Joey must've had the same thought. He lay back down again with a grunt of frustration. "Have I mentioned how much I can't stand that guy?" he said. "We are so gonna make him pay. You know, a part of me thinks Yugi had the right idea. We should just go after this guy and tear him apart. There's nine of us and one of him."

Mai curled up on his shoulder and he automatically put his arms around her. "No, you did the right thing stopping him and you know it. We'll get him when we figure out how to counter the effects of the Orichalcos stones. We're close, Joey, I can feel it. I know the answer is somewhere in our friendships with each other, like it was back in California. There's just one piece that's missing. Something that makes the times we could stop it different from the times we couldn't. We'll figure it out and then we'll go back and kick his sorry ass."

"You know it," Joey agreed, and it was the last thing she remembered before falling asleep.

Several hours later when Tristan woke them up for their shift at watch, Mai realized that for the first time in a week, she had not had any dreams.


Just after dawn on Saturday morning—not that where he was he could see the sun rise—Evan Haines knelt before the Altar of the Wedju, chanting quietly. Once again he was performing the Final Ritual of the Ancients, not to summon Reshef the Dark Being for battle, but to speak to his Master.

When the bright light finally dimmed, Reshef towered over him on the altar and Evan bowed even lower. "I'm sorry to disturb you, sir, but I knew you would want to speak with me after what happened."

Speak to you? thundered a voice that came from Reshef but sounded only in his own mind. You are fortunate I don't have Reshef obliterate you after that fiasco! How could you be so foolish? How could you let them escape?

"It was the girl, sir, Gardner. She must be a gymnast or something. She jumped across that ravine like it was a crack in the sidewalk and lowered the drawbridge."

She's a dancer. You should have known this.

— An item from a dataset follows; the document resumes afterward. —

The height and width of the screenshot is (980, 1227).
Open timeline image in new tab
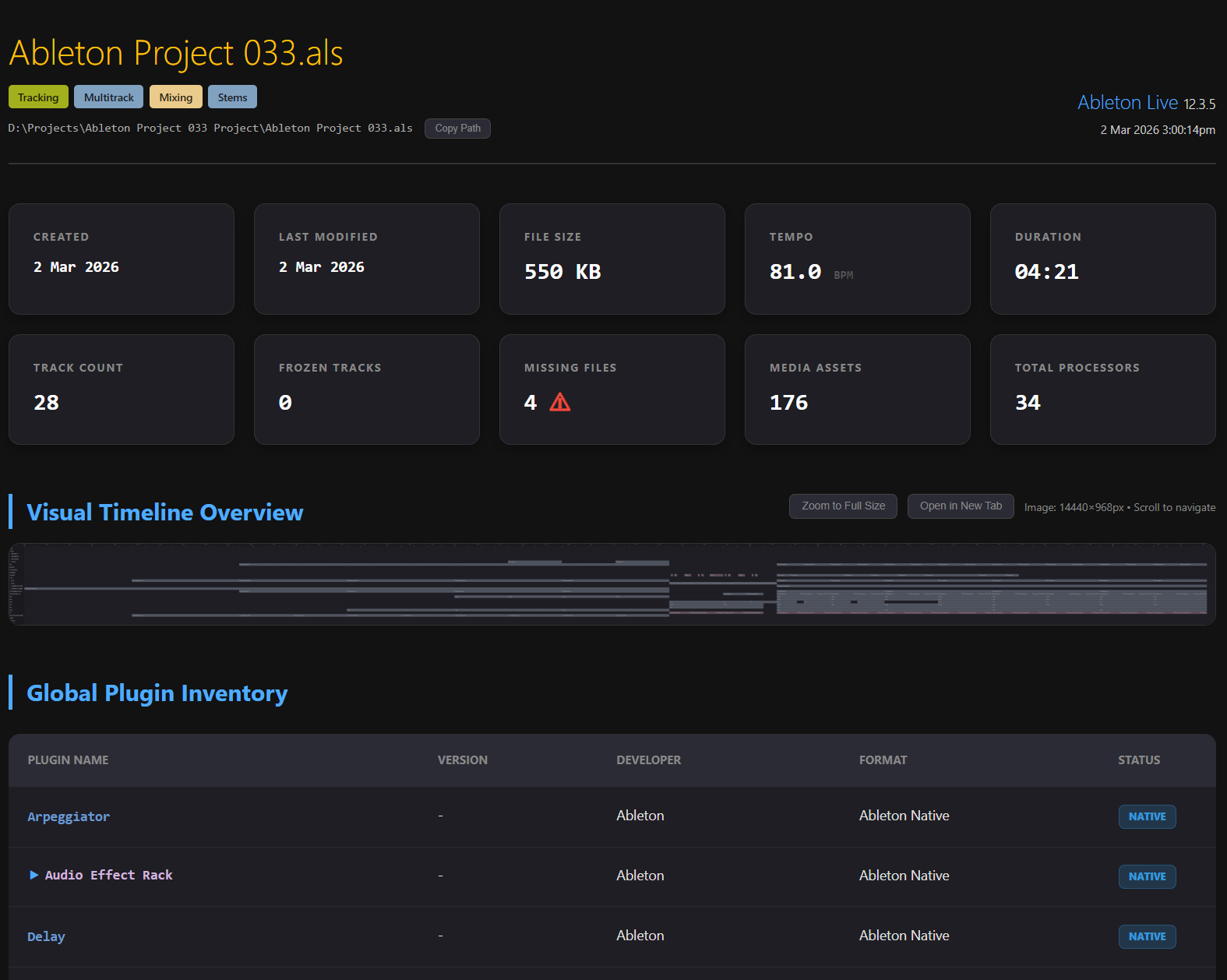click(x=960, y=506)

"She was punished for it," Evan pointed out.

So I saw. And for that you have redeemed yourself, not because she was punished for her interference, but because of the effect it had on our so-called "pharaoh."

"Yes. He's got a bit of a thing for the girl. He was furious."

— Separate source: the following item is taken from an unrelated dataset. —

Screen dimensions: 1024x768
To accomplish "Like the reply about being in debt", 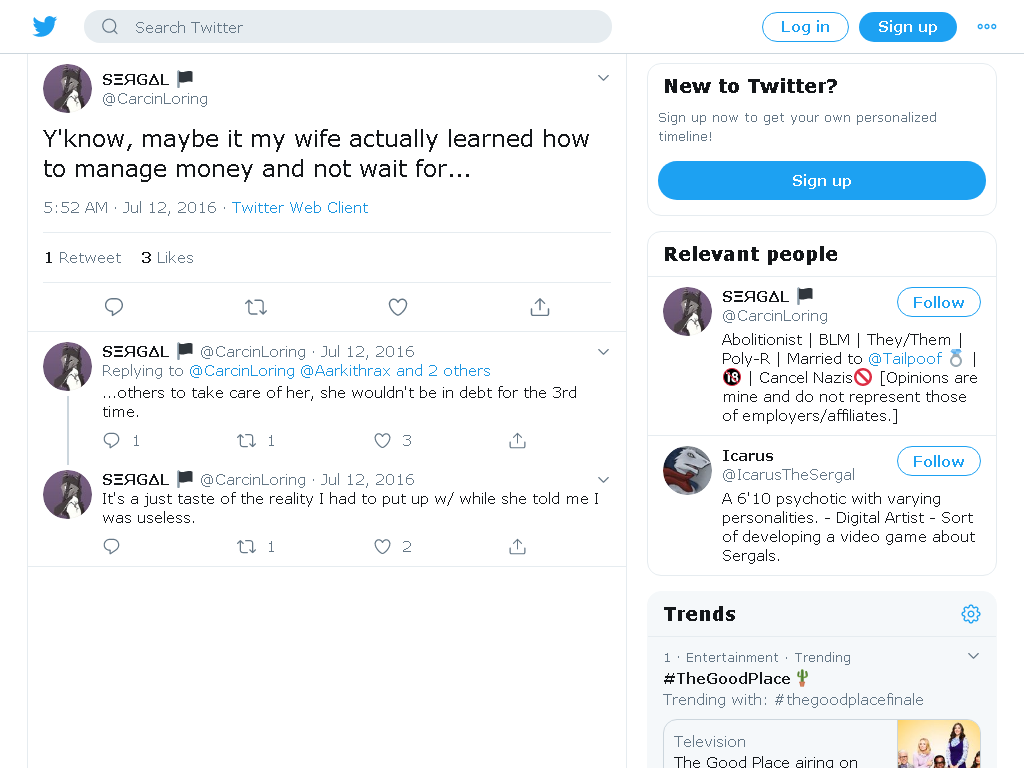I will click(x=383, y=440).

And yet, he still did not stay and fight. Do you know why that is?

"Because he knew he couldn't defeat me," Evan said, lifting his chin slightly.

You fool. You miss the obvious because of your ego.

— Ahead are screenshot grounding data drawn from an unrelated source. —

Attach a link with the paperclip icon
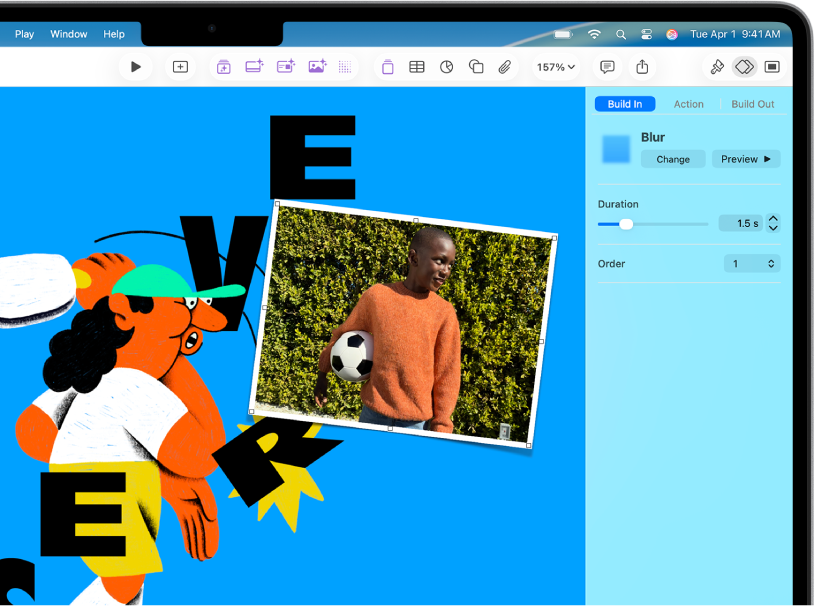coord(504,66)
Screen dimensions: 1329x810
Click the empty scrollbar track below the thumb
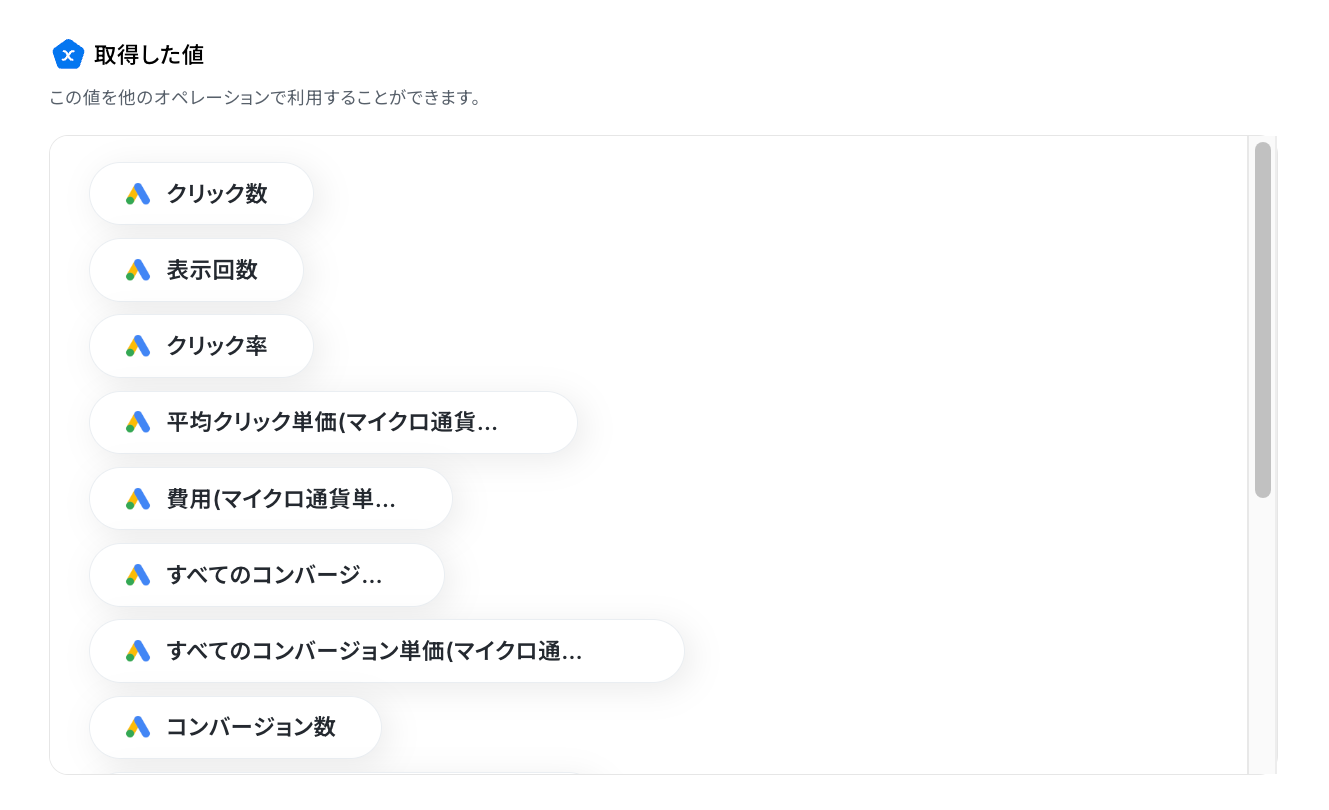(1263, 635)
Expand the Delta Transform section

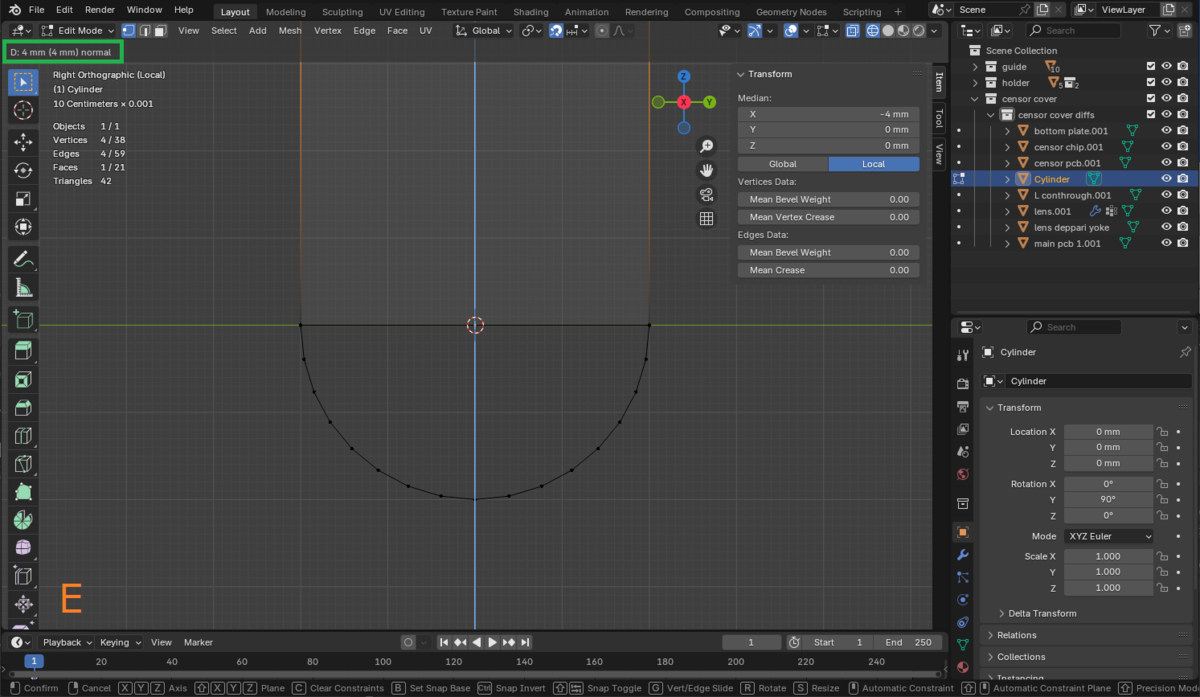coord(1043,613)
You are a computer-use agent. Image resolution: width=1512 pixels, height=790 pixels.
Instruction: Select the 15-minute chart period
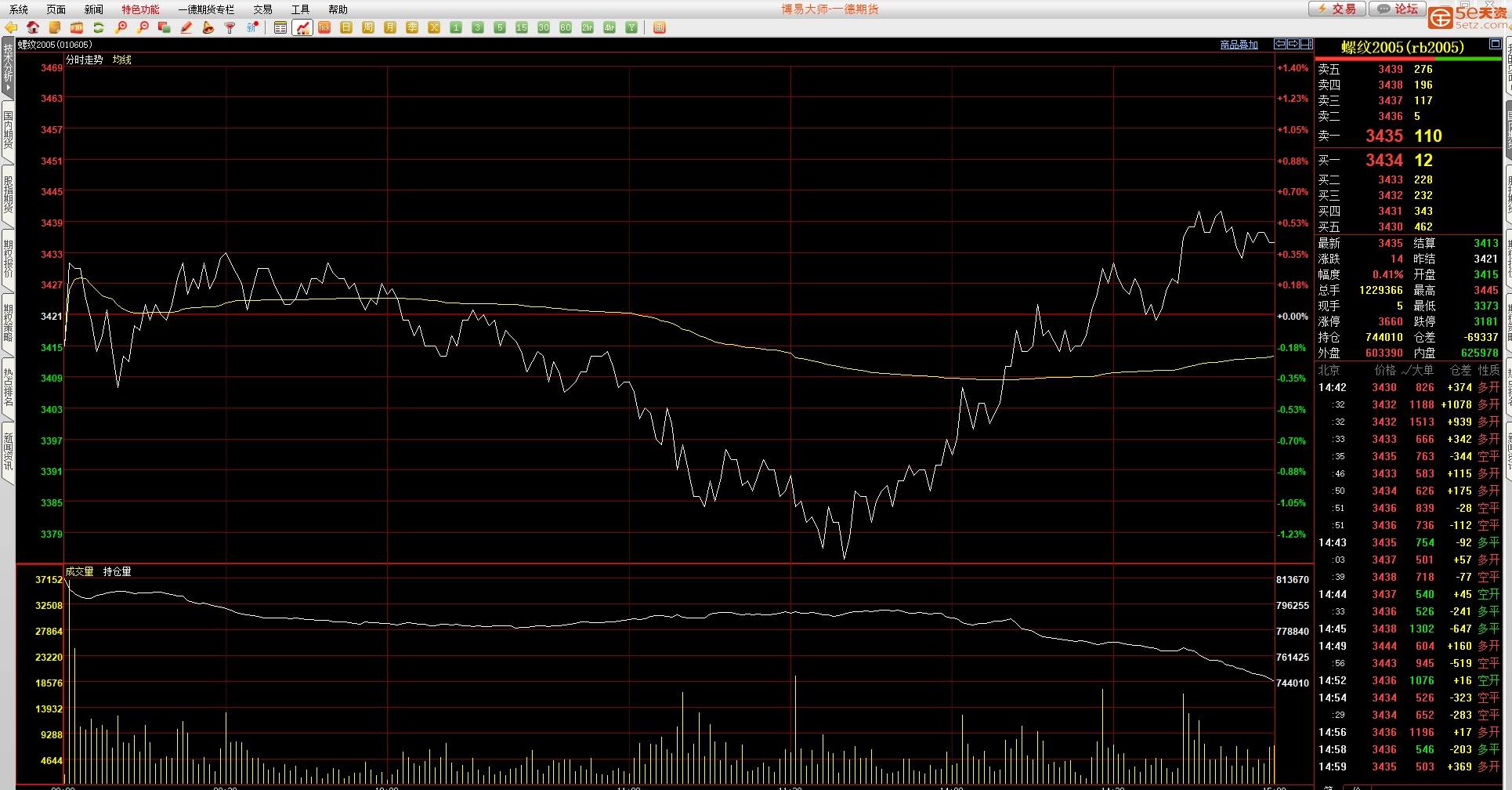pos(522,27)
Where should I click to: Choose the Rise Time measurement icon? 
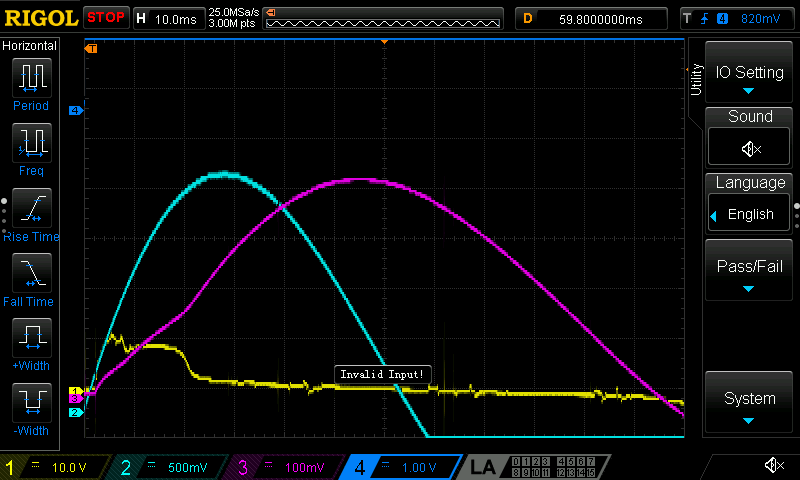tap(30, 208)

Evan bowed his head once more. "My apologies, sir."

The point is that his anger should have blinded him to his own weaknesses. The power from the Orichalcos stones should have fed that anger and made the need for revenge overwhelming, and yet, he left. Do you know why?

Evan thought for a moment. "Wheeler persuaded him."

Exactly. His bond with his friends is stronger even than the Orichalcos. It is your job, my Tjaty, to break that bond. We must divide if we are to conquer.

"They were pretty divided when they dueled Underwood and Raptor. They very nearly killed each other."

Yes, but they still won.

"Well of course they won, who couldn't win against those two idiots?"

That hardly matters. If you want to face Mutou, keep his friends busy. You will need help.

"Yes. I've already arranged for it. I have Underwood and Raptor, of course, and one more assistant will be joining me shortly." He smiled at the irony. "He's on his way here from the camp and should be ready to fight with us by late this morning."

Good. Rise, my Tjaty.

Evan stood up on the altar, Reshef the Dark Being looming above him.

This is your last chance. You have failed to get rid of the two reborn Pharaohs, so you must fight them in the Chamber of Wedju. Everything depends upon your victory here. Do not disappoint me again.

"No, my Pharaoh. With the aid of the Orichalcos and your own guardian creature Reshef, I will be victorious."